How to create compassion at work using meditation
Scientific research has proven that mindfulness is a powerful catalyst for compassion. In fact, compassion is one of the number one benefits of meditation.
Loving Kindness Meditation (Metta) is one of the best meditation techniques for creating compassion. This simple technique heightens empathy and compassion in as little as twenty minutes. The result is increased understanding and healthier communication. It’s a technique all leaders should use at least once a week.
Another fantastic exercise for compassion is mindfulness. This is a simple technique that is about being aware of the way we are feeling.
Too much stress at work is caused by mindlessness. When one employee or boss feels pressured and isn’t aware of how their feelings are influencing their behaviour, the result is headaches and stress for everyone. This can be remedied easily enough. By simply being mindful of the emotion and saying to ourselves “I’m feeling stressed and it’s affecting me” we can take control of the situation.
This is essential for bosses who let their stress effect their employees. All it takes is one moment to say,
“I feel stressed. I’m not going to let this effect my workers”. And this simple strategy can remove a lot of the stress from the workplace for everyone.
Mindfulness helps employees to be happy at work
While a bad boss can cause a lot of stress, it’s important that we be fair. Not all stress at work is caused by the boss. A lot of it is on the rest of us.

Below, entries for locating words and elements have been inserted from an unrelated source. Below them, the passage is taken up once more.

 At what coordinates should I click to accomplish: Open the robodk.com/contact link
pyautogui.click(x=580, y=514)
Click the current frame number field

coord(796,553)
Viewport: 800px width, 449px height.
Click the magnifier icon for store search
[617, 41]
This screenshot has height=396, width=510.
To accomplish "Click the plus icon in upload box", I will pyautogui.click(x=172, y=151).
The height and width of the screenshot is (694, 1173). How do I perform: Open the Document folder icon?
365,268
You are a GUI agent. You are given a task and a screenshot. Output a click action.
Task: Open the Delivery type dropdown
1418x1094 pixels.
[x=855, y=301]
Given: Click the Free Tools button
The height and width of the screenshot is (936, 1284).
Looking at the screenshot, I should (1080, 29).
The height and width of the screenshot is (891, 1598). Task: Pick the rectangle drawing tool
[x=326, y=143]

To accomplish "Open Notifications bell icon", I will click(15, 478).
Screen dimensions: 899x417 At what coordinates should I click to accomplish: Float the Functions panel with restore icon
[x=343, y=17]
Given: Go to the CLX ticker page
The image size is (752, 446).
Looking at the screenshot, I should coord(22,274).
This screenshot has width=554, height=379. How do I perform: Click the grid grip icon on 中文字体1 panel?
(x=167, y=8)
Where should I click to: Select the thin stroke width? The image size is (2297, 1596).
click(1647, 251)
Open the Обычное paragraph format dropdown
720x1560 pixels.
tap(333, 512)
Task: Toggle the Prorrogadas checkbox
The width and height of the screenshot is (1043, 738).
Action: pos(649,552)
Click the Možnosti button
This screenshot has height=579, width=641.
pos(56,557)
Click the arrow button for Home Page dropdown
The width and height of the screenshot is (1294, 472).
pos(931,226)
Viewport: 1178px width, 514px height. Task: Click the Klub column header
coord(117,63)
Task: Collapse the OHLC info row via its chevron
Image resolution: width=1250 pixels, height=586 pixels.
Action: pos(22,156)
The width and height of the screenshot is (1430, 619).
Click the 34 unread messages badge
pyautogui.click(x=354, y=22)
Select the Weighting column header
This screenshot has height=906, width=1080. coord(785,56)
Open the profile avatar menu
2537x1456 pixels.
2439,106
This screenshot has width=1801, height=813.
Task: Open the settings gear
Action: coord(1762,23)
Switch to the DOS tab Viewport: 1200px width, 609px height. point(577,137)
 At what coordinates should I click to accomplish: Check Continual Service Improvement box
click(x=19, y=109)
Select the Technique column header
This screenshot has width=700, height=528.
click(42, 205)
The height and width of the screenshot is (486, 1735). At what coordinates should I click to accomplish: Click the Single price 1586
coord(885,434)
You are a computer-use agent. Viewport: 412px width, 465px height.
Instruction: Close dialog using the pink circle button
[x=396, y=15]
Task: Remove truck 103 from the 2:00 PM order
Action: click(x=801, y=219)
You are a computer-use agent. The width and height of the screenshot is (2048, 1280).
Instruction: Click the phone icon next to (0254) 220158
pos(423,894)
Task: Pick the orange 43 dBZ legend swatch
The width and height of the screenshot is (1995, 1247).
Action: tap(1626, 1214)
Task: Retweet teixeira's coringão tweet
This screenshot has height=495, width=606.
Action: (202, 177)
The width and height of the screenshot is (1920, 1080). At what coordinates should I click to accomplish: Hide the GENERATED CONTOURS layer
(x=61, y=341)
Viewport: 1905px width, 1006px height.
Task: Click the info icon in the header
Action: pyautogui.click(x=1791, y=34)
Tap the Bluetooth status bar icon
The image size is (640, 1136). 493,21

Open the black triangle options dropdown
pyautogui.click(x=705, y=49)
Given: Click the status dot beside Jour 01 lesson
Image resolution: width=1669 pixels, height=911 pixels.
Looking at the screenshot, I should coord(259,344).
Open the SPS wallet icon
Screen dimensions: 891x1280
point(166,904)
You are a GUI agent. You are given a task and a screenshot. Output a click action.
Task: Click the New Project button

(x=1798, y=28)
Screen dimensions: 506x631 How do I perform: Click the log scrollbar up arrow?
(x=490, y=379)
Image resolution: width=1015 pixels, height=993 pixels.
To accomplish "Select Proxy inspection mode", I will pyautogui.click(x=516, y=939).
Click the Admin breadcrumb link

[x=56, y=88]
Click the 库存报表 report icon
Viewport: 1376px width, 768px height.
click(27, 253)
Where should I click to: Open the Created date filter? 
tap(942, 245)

Just as the boss puts pressure on themselves to perform well, and can lack self compassion and be too hard on themselves, so can employees.
Self compassion is key.
In fact, self compassion is so important that I wrote a complete (free) guide to how you can use meditation to create self compassion.
What does it mean to have self compassion at work?:
- Accepting your mistakes and being gentle in your criticism
- Recognising when you need a break and taking it
- Not putting unreasonable expectations on yourself
Stop stress at work by encouraging compassion
Lack of self compassion in leaders or bosses causes them to put unfair pressure on employees. Employees then feel the need to live up to unreasonable expectations They then lack self compassion themselves when they miss the mark.
So what’s the answer?
- Practice self compassion
- Be compassionate to other people at work
- Accept mistakes
- Be gentle in criticism
- Control your own mind.
- Don’t let your emotions effect others at work
- Above all, aim for empathy, understanding, and compassion.